QUESTIONS.
a) From the text about Emperor Hirohito, quote the part that opens with the words containing "Silence, however, finally" and closes with "his voice broke.".
b) According to the text about Emperor Hirohito, who composed the poem he recited at the 1941 Cabinet meeting?

TEXT SHOWN.
########

From the beginning, the Emperor commanded more respect as a symbol than as a personality. Installed as Crown Prince at 15, he ascended to the Chrysanthemum Throne in 1926 as the 124th Living God in a dynastic line stretching back more than 26 centuries. Children were told they would be blinded if they saw Hirohito’s face; the very mention of his name was taboo. Yet Hirohito was well aware that he was to be as much pawn as ruler. Even as his advisers refrained from looking at him, they also refused to listen to him. His divine authority was not enough to suppress the military officers who began taking control of the country in the 1930s.

Hirohito’s reticence made it difficult to determine whether he was guilty of complicity in, or mere compliance with, the expansionism that characterized Japan during his first two decades as Emperor. Ultimately 2.3 million Japanese soldiers and 800,000 civilians died in World War II. But most of the evidence suggests that Hirohito was at heart a peace-loving man. At a Cabinet meeting in 1941, when his ministers agitated for the bombing of Pearl Harbor, the Emperor surprised them all by suddenly reciting a poem composed by his grandfather, the Emperor Meiji: “In a world/ Where all the seas/ Are brethren/ Why then do wind and wave/ So stridently clash?” With that, he fell silent.

Silence, however, finally proved untenable. In 1945, with Tokyo aflame, Hiroshima and Nagasaki reduced to rubble, and military officers still eager to fight, the Emperor insisted on announcing his country’s surrender. As he spoke, he publicly betrayed emotion for almost the only time in his life: his voice broke.

Later that month the poker-faced monarch humbly presented himself before a moved and astonished General Douglas MacArthur to accept full responsibility for all his country’s martial transgressions. In 1946 Hirohito renounced the “false conception that the Emperor is divine.” Commoners were no longer forbidden to look at his face. The state confiscated most of his $250 million fortune.

########

DATA EXTRACT.
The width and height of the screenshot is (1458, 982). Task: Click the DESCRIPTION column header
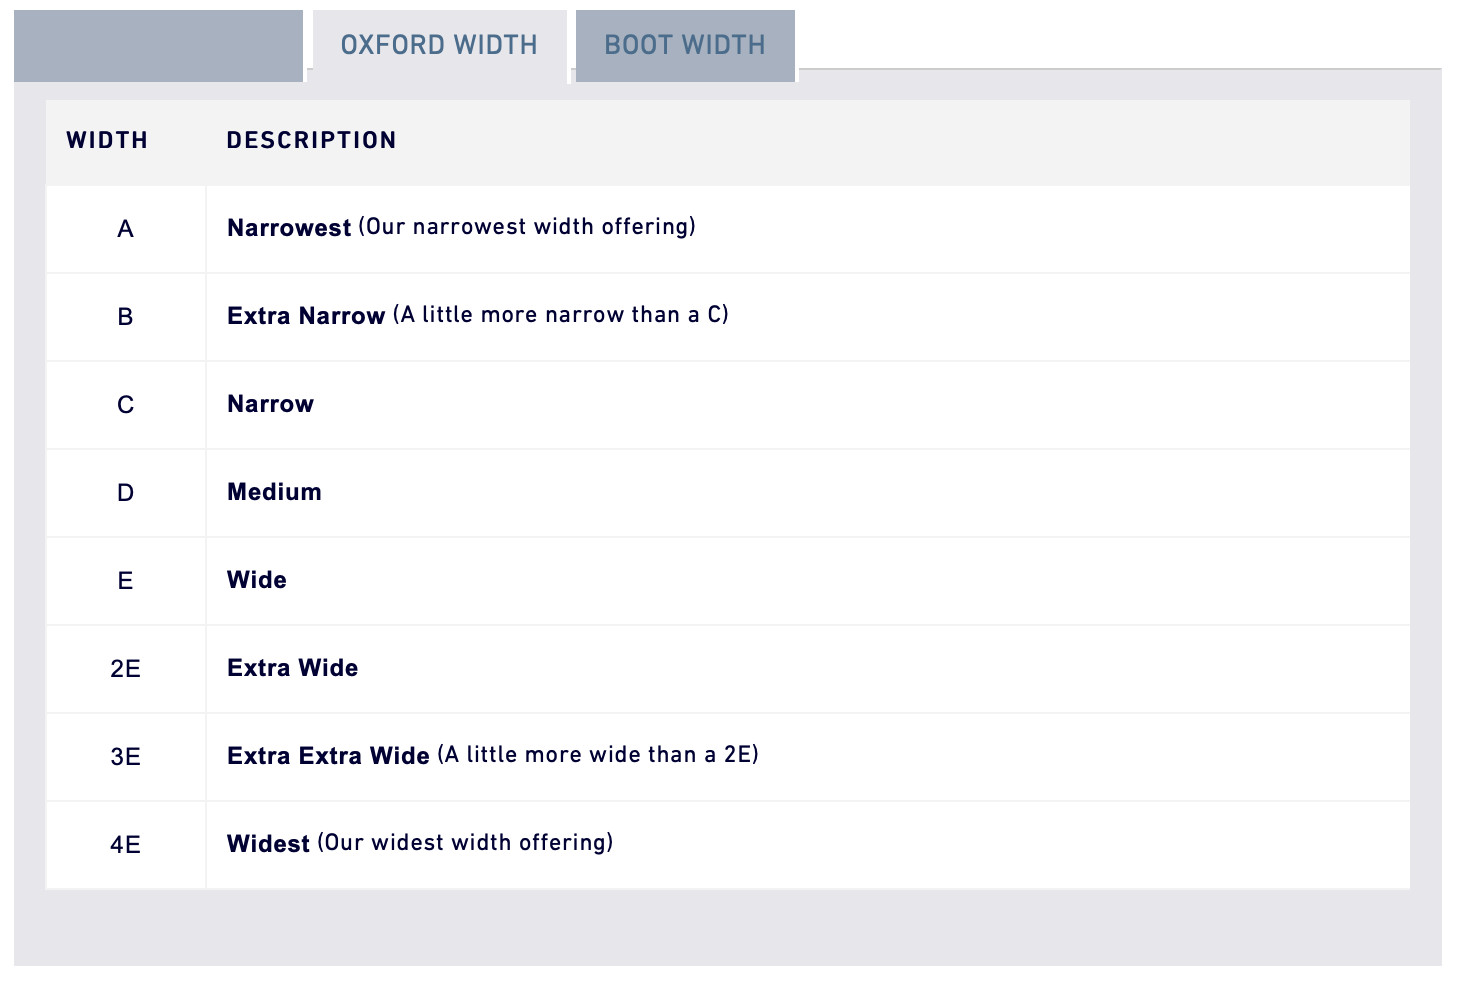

########

ANSWERS TO EACH TASK.
a)
Silence, however, finally proved untenable. In 1945, with Tokyo aflame, Hiroshima and Nagasaki reduced to rubble, and military officers still eager to fight, the Emperor insisted on announcing his country’s surrender. As he spoke, he publicly betrayed emotion for almost the only time in his life: his voice broke.

b) His grandfather, the Emperor Meiji, composed it.